Requirements: Count the lines in the entries below that contain the string "screenshot", with case counting, and reply with only that number.

Rows showing where targets appear

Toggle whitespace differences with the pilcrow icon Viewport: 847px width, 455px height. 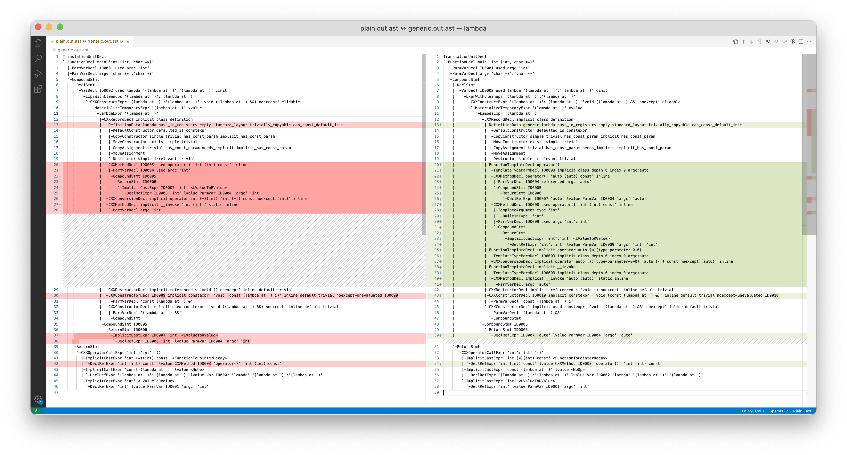(760, 42)
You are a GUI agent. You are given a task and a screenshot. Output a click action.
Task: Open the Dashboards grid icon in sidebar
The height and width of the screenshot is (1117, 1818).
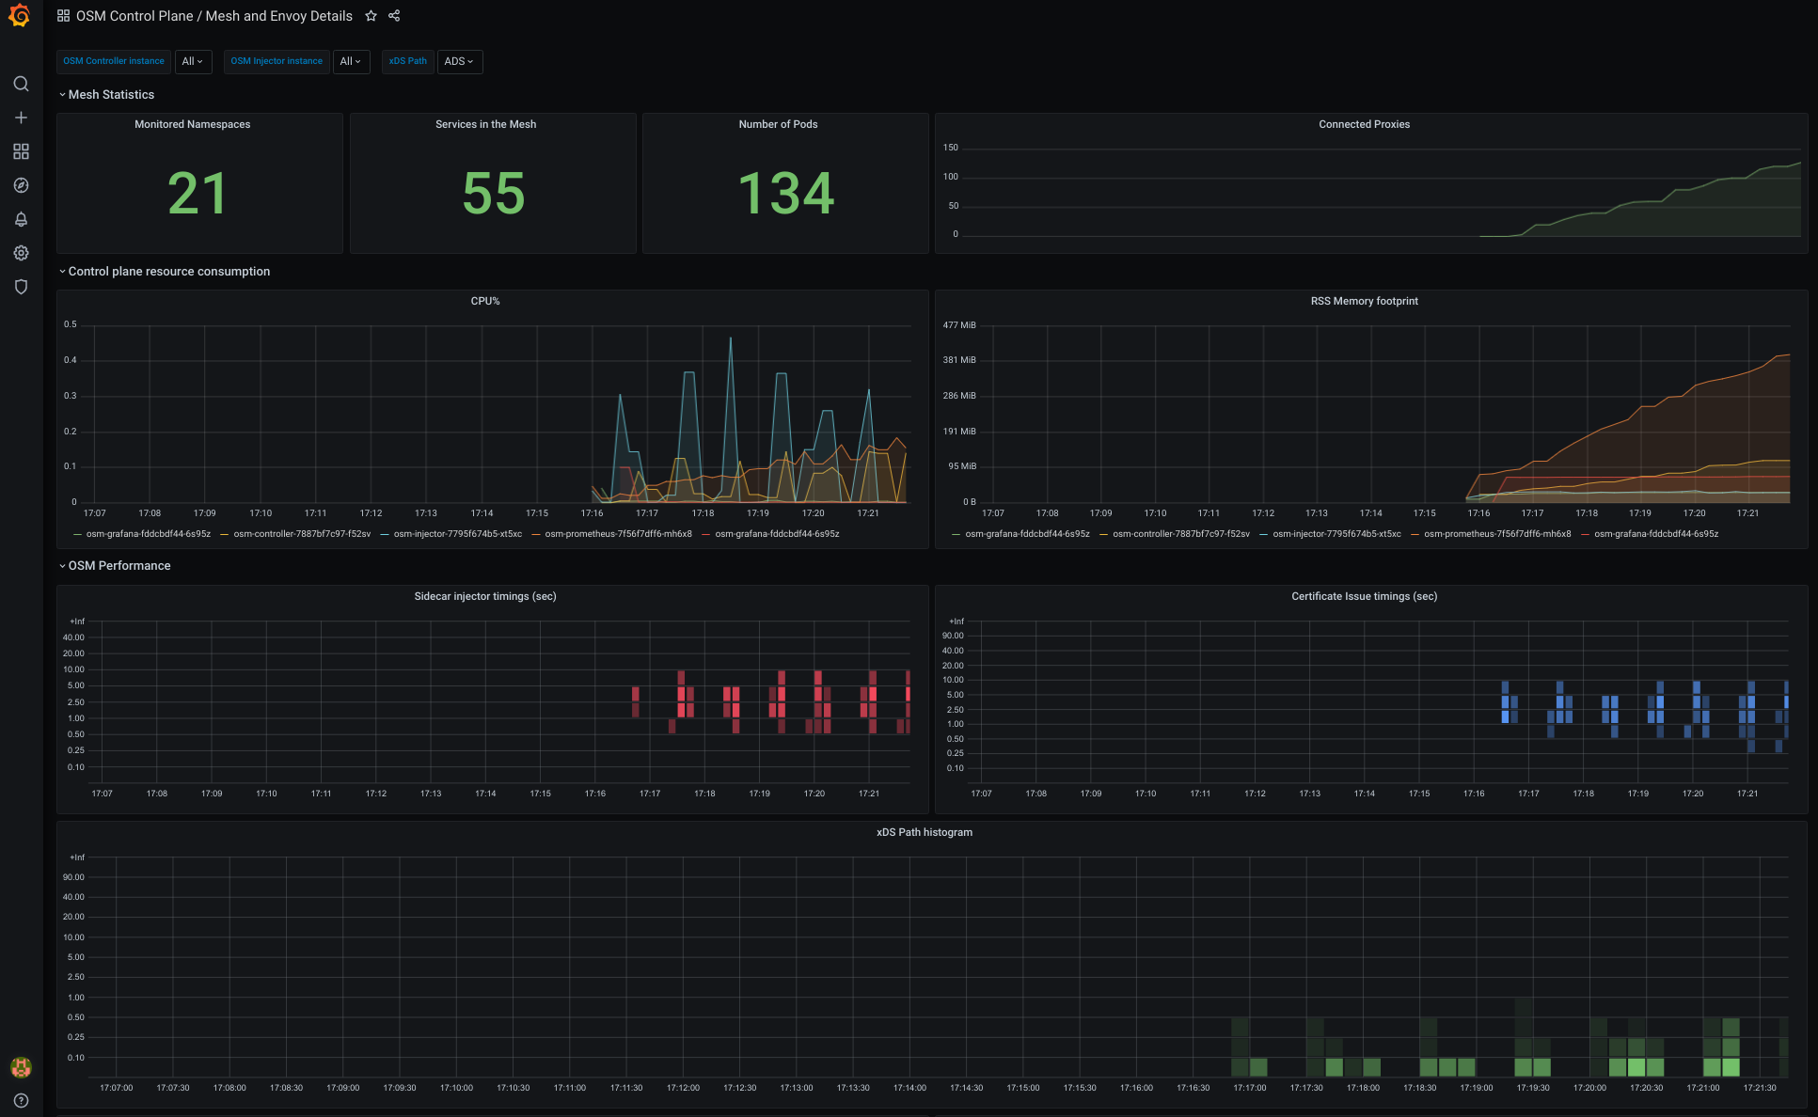click(21, 151)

Correct answer: 2